Activity:
Copy every line of the records that includes the word "text".

•••

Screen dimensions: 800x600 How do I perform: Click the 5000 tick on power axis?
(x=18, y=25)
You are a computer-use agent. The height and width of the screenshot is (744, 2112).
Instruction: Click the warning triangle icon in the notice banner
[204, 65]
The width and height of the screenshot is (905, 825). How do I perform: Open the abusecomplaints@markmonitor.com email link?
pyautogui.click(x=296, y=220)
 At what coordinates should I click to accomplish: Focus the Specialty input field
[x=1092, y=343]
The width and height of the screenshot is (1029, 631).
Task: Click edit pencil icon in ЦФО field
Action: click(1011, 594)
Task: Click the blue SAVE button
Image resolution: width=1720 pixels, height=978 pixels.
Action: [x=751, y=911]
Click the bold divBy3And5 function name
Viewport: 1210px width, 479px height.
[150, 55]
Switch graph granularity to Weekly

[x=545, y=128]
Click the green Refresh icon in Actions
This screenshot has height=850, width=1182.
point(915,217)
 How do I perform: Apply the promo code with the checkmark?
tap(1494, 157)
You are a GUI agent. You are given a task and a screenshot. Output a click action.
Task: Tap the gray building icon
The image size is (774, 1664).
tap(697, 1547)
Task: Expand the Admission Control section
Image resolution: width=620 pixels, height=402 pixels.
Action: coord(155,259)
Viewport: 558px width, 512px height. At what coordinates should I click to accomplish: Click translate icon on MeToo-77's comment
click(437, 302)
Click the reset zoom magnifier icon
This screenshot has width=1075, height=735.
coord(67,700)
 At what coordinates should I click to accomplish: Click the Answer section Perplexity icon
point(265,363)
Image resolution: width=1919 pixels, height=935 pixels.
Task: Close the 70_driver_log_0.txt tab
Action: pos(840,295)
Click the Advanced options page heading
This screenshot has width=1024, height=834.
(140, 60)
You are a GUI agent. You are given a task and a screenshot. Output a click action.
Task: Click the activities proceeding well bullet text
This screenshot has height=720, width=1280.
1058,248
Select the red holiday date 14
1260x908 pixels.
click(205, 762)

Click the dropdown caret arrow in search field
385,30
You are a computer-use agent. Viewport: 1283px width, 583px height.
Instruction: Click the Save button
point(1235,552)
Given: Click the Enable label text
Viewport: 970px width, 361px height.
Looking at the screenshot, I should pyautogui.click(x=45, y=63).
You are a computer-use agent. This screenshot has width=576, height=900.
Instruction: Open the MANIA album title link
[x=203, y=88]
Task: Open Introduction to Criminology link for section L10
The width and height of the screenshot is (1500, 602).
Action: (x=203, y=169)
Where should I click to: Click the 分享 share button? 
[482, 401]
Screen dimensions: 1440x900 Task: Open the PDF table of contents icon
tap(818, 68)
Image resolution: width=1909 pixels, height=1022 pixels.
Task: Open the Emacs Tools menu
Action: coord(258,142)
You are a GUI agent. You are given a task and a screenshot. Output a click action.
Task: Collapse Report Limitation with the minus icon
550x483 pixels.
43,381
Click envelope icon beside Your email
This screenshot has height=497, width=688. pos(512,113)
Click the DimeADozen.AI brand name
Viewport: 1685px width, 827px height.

•••

Exercise output:
Task: Click the activities proceeding well bullet text
Given: Click the Enable label text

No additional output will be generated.